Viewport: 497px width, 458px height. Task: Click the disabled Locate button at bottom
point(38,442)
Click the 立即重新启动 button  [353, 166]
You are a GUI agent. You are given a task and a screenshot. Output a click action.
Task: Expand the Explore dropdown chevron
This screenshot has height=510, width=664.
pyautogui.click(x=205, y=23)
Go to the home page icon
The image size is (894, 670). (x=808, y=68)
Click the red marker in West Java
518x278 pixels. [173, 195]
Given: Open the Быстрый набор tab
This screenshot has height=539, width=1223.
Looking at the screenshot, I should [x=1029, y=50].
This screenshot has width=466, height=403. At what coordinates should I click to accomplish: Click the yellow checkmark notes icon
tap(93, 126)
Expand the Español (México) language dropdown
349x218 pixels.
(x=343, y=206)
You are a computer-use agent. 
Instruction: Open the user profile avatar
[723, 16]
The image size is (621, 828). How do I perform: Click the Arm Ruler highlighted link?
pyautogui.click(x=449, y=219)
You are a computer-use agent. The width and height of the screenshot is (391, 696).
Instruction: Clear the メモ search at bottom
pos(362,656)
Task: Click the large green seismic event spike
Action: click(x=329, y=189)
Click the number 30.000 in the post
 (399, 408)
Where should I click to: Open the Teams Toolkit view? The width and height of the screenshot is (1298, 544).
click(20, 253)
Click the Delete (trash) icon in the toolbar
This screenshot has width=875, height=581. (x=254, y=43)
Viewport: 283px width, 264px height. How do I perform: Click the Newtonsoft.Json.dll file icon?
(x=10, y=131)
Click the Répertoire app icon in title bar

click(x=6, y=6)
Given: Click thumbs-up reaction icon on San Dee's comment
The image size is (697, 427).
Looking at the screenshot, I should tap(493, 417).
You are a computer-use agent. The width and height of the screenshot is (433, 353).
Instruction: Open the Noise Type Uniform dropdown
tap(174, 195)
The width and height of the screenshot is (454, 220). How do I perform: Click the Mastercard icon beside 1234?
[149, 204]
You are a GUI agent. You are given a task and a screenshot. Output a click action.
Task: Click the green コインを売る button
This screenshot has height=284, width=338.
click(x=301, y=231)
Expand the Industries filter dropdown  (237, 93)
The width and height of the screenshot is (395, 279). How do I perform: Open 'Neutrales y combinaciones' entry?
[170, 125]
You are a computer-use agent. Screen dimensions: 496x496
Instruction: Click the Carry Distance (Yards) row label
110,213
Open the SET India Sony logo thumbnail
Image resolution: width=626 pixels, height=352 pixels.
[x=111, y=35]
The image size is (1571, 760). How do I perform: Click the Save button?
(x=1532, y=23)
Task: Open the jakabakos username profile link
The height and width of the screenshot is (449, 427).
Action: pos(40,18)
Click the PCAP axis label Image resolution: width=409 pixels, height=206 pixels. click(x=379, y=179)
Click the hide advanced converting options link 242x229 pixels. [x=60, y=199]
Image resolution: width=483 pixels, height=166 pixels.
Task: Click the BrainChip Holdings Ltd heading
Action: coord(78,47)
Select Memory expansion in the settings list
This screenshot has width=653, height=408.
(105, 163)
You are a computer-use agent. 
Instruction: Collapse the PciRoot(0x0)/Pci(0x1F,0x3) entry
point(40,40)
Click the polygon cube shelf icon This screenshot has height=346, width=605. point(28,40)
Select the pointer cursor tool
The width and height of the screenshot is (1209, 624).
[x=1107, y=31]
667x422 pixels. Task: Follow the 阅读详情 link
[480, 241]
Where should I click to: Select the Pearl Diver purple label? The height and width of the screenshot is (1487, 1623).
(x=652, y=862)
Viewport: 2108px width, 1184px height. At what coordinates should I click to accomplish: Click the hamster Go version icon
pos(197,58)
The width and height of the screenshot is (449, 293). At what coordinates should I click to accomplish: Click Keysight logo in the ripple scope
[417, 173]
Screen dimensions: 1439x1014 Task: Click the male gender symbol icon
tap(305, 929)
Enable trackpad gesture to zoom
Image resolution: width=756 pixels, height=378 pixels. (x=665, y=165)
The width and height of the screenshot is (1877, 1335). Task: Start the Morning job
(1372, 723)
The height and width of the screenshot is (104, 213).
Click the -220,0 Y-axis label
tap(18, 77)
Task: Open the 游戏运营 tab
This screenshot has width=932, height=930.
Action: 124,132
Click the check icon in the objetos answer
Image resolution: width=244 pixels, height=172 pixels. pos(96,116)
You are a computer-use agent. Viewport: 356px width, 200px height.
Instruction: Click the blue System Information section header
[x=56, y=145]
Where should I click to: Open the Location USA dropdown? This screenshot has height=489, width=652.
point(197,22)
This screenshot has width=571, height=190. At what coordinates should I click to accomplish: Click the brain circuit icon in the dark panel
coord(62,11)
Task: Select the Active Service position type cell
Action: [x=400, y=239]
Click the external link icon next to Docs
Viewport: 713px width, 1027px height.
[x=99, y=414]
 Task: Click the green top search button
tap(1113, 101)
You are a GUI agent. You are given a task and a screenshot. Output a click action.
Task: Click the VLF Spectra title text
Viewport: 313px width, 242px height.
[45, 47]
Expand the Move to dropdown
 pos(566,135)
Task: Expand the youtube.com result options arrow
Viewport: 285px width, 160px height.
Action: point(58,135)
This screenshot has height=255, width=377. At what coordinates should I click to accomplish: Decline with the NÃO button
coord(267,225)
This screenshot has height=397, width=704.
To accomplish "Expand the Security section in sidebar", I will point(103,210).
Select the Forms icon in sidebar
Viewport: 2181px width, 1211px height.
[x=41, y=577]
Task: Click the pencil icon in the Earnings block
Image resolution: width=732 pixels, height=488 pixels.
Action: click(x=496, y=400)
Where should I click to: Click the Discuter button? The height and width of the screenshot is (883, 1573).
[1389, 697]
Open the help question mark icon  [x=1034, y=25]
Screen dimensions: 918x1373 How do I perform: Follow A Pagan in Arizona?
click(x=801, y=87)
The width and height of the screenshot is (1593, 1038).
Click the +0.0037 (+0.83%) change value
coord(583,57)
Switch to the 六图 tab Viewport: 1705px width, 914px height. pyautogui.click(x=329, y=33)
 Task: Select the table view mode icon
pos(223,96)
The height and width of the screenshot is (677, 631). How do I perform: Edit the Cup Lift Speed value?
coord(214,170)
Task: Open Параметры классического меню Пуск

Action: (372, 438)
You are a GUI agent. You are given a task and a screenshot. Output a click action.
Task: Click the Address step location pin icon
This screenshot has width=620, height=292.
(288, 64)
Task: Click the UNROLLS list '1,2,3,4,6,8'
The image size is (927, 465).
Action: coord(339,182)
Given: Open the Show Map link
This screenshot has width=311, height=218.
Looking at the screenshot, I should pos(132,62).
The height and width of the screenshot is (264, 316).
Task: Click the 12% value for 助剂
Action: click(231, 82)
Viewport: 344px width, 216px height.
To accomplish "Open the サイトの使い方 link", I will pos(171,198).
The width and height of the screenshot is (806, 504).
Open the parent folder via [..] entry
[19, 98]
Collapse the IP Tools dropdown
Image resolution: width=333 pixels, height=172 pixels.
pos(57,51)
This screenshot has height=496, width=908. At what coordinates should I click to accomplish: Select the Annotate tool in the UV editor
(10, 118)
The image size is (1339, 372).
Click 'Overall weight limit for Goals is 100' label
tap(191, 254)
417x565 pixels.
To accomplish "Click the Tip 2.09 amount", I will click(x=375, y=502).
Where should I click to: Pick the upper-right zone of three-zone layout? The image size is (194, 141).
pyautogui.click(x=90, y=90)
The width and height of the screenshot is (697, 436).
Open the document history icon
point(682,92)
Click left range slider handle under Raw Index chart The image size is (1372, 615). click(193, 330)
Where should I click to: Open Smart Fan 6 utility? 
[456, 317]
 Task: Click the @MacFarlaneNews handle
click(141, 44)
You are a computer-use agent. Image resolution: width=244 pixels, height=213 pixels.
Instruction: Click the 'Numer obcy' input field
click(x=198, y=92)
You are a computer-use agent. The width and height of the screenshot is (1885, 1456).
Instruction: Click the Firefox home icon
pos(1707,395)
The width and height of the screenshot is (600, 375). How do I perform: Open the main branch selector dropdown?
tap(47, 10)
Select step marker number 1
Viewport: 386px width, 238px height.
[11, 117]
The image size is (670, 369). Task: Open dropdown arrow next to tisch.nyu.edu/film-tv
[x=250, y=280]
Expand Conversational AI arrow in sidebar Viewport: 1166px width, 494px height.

*Request*
Echo the lines from the start through the line containing "The image size is (894, 670). (x=808, y=68)", with both ends included.

*Response to the task*
Viewport: 497px width, 458px height. Task: Click the disabled Locate button at bottom
point(38,442)
Click the 立即重新启动 button  [353, 166]
You are a GUI agent. You are given a task and a screenshot. Output a click action.
Task: Expand the Explore dropdown chevron
This screenshot has height=510, width=664.
pyautogui.click(x=205, y=23)
Go to the home page icon
The image size is (894, 670). (x=808, y=68)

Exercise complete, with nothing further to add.